Perspective on Bias in Biomedical AI: Preventing Downstream Healthcare Disparities

Healthcare disparities persist across socioeconomic boundaries, often attributed to unequal access to screening, diagnostics, and therapeutics. However, this perspective highlights that critical biases can emerge much earlier, during data collection and research prioritization, long before clinical implementation in cases where the focus of the studies and the data that is collected is at the molecular level. A vast number of studies focus on collecting omics data but the demographic information associated with these datasets is often not reported in the studies, and when it is reported, it shows big biases. An automated analysis of 4719 PubMed-indexed omics publications from 2015 to 2024 reveals that only a small fraction report ancestry or ethnicity information, with ancestry reporting improving slightly. Analysis of large-scale datasets commonly used for model training, such as CellxGene and GEO, reveals substantial population bias where European-ancestry data dominates. As biomedical foundation models become central to biomedical discovery with a paradigm in which base models are pretrained on large datasets and reusing them time and again for many different downstream tasks, they risk perpetuating or amplifying these early-stage biases, leading to cascading inequities that regulatory interventions cannot fully reverse. We propose a community-wide focus on three foundational principles: Provenance, Openness, and Evaluation Transparency to improve equity and robustness in biomedical AI. This approach aims to foster biomedical innovation that more effectively serves underserved populations and improves health outcomes.

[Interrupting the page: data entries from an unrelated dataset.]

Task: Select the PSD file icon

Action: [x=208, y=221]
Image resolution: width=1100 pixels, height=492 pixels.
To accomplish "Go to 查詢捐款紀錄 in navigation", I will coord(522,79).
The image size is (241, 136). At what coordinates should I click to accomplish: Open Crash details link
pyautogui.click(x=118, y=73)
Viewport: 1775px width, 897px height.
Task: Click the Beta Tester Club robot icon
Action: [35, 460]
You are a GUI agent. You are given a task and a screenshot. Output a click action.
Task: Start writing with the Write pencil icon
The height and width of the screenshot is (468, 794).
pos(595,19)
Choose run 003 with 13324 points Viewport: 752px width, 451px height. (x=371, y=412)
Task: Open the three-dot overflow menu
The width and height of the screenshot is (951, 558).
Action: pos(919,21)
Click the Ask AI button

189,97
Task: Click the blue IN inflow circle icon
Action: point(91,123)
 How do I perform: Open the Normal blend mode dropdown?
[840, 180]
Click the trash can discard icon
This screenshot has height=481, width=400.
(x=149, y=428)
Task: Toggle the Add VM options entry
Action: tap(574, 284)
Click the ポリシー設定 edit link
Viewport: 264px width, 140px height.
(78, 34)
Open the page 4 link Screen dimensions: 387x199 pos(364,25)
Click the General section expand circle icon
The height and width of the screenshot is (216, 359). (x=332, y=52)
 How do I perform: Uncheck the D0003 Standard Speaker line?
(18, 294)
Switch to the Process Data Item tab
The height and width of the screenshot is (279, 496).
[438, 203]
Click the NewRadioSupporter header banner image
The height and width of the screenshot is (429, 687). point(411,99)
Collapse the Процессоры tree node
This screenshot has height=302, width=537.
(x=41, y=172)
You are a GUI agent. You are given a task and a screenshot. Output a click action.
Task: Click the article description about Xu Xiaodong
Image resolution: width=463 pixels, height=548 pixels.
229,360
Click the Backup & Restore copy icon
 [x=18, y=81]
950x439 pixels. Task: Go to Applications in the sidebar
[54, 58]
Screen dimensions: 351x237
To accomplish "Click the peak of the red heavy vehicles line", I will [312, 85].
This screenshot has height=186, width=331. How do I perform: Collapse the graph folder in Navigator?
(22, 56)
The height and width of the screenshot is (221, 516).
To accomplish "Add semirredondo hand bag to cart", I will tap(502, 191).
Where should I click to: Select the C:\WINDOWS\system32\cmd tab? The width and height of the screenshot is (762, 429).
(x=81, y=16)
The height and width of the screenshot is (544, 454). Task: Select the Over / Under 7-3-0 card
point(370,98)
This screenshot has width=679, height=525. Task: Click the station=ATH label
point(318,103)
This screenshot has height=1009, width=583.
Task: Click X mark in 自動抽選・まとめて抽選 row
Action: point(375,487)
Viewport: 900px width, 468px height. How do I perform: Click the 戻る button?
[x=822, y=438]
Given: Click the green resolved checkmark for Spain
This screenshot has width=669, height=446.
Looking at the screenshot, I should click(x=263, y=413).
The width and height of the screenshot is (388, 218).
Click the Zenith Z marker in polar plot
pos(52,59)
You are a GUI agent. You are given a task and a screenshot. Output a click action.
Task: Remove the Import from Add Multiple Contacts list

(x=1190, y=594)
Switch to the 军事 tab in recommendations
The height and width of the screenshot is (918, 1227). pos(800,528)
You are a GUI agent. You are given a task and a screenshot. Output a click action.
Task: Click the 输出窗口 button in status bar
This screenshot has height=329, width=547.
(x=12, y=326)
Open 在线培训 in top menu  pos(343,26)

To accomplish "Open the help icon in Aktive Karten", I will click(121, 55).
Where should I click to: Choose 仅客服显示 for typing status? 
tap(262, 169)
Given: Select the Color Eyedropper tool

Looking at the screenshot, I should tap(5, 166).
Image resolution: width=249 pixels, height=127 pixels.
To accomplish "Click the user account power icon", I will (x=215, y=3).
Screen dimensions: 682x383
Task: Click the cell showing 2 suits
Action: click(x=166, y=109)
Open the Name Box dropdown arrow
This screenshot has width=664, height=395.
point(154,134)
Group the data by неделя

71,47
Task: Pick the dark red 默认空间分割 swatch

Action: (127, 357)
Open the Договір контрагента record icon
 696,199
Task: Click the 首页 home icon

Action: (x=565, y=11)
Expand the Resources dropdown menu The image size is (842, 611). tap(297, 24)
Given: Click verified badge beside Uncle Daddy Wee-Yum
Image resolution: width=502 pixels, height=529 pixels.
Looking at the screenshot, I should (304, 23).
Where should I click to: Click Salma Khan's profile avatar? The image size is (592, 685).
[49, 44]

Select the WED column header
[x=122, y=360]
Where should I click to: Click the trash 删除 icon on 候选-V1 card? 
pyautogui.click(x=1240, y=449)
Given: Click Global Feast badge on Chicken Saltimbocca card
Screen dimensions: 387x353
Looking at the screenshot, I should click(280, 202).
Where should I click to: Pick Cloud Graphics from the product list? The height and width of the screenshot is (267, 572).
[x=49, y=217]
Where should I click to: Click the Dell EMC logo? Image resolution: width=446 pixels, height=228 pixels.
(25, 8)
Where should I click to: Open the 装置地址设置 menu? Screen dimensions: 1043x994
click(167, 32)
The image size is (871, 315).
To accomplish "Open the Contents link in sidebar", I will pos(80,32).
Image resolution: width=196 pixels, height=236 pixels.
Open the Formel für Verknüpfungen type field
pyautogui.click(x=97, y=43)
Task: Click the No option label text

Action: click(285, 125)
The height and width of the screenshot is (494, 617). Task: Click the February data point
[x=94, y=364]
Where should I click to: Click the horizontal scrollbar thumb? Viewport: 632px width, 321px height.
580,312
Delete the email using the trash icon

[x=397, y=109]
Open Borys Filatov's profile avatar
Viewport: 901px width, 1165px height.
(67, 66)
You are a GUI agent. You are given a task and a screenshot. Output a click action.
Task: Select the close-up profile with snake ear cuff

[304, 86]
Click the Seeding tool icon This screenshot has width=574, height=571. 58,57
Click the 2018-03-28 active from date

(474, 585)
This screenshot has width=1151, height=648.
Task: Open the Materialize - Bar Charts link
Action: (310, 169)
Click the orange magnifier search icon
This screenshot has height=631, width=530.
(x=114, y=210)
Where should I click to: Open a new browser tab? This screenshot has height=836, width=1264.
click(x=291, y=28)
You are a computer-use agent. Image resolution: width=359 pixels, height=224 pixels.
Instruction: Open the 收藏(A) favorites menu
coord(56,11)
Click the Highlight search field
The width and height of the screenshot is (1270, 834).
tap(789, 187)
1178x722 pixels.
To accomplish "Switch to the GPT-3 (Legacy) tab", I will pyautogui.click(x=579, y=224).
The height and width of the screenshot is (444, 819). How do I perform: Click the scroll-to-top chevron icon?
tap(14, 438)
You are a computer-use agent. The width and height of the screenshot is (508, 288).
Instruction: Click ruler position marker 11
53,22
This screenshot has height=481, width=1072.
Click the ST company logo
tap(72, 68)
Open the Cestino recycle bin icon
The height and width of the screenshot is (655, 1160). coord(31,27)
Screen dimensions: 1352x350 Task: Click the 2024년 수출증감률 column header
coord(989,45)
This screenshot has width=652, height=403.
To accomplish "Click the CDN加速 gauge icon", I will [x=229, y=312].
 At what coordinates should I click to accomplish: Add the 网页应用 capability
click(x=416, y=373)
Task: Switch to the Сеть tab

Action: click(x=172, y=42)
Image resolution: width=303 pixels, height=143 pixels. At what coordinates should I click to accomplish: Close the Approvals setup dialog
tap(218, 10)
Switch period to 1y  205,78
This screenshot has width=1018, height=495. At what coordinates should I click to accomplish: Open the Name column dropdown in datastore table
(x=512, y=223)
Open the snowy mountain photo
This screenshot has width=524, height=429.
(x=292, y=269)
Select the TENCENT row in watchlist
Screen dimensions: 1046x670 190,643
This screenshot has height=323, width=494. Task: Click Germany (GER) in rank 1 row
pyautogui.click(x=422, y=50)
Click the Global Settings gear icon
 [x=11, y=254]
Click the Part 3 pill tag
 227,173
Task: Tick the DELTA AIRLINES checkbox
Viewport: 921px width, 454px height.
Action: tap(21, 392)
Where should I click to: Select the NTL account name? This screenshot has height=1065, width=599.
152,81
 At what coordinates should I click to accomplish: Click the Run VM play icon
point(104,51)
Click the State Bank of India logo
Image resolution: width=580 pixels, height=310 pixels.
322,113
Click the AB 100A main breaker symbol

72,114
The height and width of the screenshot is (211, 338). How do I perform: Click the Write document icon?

翻译：医疗健康差距持续存在于不同社会经济群体之间,常被归因于筛查、诊断和治疗机会的不平等。然而,本视角强调,关键偏见可能在更早阶段就已产生——在数据收集和研究优先级确定过程中,远早于临床实施阶段,且当研究重点和数据收集集中在分子层面时尤为突出。大量研究专注于收集组学数据,但相关数据集的人口统计学信息往往未在研究报告中提及,即便报告了也显示出显著偏差。对2015至2024年间PubMed收录的4719篇组学出版物进行自动化分析发现,仅有少数研究报告了祖先或种族信息,虽然祖先信息的报告率略有提升。对CellxGene和GEO等常用于模型训练的大规模数据集分析显示存在显著的人群偏差,欧洲血统数据占据主导地位。随着生物医学基础模型成为生物医学发现的核心(其范式是基座模型在大规模数据集上预训练后反复重用于多种下游任务),这些模型可能延续或放大早期阶段的偏见,导致级联式不平等,且监管干预无法完全逆转。我们提出社区应聚焦三大基本原则:溯源、开放与评估透明度,以提高生物医学AI的公平性和鲁棒性。这一方法旨在促进能够更有效服务弱势群体、改善健康结局的生物医学创新。